**Your goal**.
Pull every line containing the word "will" from the records.

╔══

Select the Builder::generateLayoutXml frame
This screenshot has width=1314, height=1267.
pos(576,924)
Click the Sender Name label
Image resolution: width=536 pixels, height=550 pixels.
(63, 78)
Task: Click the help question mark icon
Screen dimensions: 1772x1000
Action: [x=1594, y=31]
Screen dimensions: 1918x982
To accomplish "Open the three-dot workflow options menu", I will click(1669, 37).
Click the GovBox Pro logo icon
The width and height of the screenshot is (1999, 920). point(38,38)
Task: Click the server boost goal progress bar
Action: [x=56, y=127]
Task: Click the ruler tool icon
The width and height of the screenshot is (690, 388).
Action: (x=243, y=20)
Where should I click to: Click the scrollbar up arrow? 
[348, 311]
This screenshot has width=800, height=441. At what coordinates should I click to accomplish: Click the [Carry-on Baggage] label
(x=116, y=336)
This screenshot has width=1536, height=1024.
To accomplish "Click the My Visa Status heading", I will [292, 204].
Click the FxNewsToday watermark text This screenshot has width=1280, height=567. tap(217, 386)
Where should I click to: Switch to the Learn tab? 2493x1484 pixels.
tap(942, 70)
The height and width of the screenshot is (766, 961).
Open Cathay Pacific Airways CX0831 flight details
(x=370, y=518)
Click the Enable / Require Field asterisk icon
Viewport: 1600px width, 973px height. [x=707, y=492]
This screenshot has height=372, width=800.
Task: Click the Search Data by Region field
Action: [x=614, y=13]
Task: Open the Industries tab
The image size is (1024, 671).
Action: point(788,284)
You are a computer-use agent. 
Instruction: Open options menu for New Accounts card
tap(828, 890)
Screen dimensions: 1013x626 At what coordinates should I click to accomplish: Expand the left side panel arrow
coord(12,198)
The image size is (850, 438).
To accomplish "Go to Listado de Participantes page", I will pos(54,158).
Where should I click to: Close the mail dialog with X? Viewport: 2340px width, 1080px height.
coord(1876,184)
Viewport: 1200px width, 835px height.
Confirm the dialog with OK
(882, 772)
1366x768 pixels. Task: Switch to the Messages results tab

╚══

**Solved problem**.
To accomplish "Open the three-dot workflow options menu", I will click(1669, 37).
To accomplish "Click the My Visa Status heading", I will [292, 204].
To accomplish "Go to Listado de Participantes page", I will pos(54,158).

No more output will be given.